Even that has a lot going on: the ApiControllerRoute and HttpGet attributes, besides the code (well, that’s needed in any platform, anyway :-)). For comparison, we could create the same web api using node.js with Express with this code:

const express = require("express");

const app = express();

const nextElement = (n) => Math.floor(Math.random() * n);

const summaries = [
    "Freezing", "Bracing", "Chilly", "Cool", "Mild", "Warm", "Balmy", "Hot", "Sweltering", "Scorching"
];

app.get("/weatherforecast", (req, res, next) => {

    const forecasts = [...Array(5).keys()].map(i => (
        {
            "date": new Date() + i,
            "temperatureC": nextElement(75) - 20,
            "summary": summaries[nextElement(summaries.length)]
        }));
    
    res.json(forecasts);
});

app.listen(3000, () => {
    console.log("Server running on port 3000");
});

 

As you can see, there is a lot less code for the same api. The Express library takes care of setting up the server, listening to the port and mapping the route. The response for the request is the same as the one generated by the Asp.Net api.

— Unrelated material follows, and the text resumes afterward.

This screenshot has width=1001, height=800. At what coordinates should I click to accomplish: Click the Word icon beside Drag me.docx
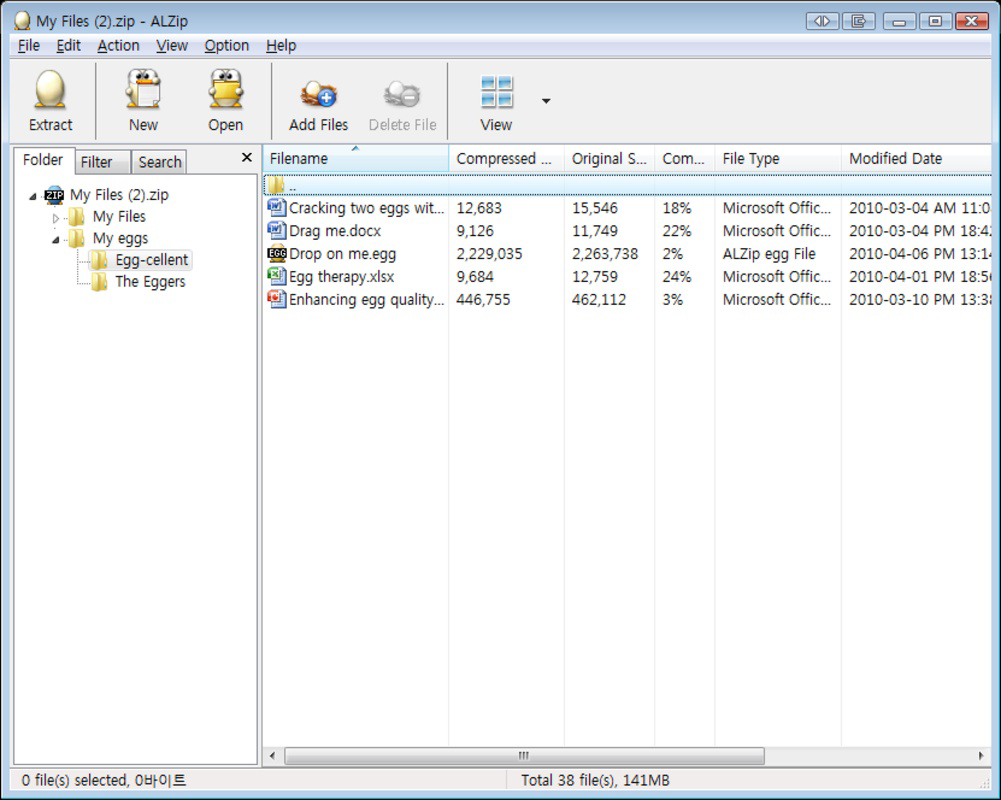click(x=278, y=231)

To fix this issue, David Fowler, a Microsoft software architect designed a way to create Asp.Net web apis with low code. In fact, you can do it with a comparable amount of code than with Node. It’s called FeatherHTTP and it’s available here.

To use it, you must install the template and you can use it with dotnet new.

To install the template you can use this command:

dotnet new -i FeatherHttp.Templates::0.1.83-alpha.g15473de7d1 --nuget-source https://f.feedz.io/featherhttp/framework/nuget/index.json

When you do it, the option feather appears in dotnet new:

 

You can now create a new project with the command:

dotnet new feather -n FeatherApi

When the project is created, you can see that it’s much lighter than the standard code: there is only the csproj file and Program.cs with this code:

using System.Threading.Tasks;
using Microsoft.AspNetCore.Builder;
using Microsoft.AspNetCore.Http;

var app = WebApplication.Create(args);

app.MapGet("/", async http =>
{
    await http.Response.WriteAsync("Hello World!");
});

await app.RunAsync();

Much smaller, no? As you can see, it uses the new C#9 feature “Top level statements” to reduce a little bit the code. We can change the code to have the same output of the standard code:

using System;
using System.Linq;
using System.Text.Json;
using Microsoft.AspNetCore.Builder;
using Microsoft.AspNetCore.Http;

var app = WebApplication.Create(args);
var Summaries = new[]
{
   "Freezing", "Bracing", "Chilly", "Cool", "Mild", "Warm", "Balmy", "Hot", "Sweltering", "Scorching"
};

app.MapGet("/weatherforecast", async http =>
{
    var rng = new System.Random();
    var weatherForecast = Enumerable.Range(1, 5)
        .Select(index => new WeatherForecast(
            DateTime.Now.AddDays(index), rng.Next(-20, 55), 
            Summaries[rng.Next(Summaries.Length)])).ToArray();
    http.Response.ContentType = "application/json";    
    await http.Response.WriteAsync(JsonSerializer.Serialize(weatherForecast));
});

await app.RunAsync();

public record WeatherForecast(DateTime Date, int TemperatureC,string Summary)
{
    public int TemperatureF => 32 + (int)(TemperatureC / 0.5556);
}

Now we have something comparable to Node! I’ve used here another feature of C#9, Records, to reduce a little the code size.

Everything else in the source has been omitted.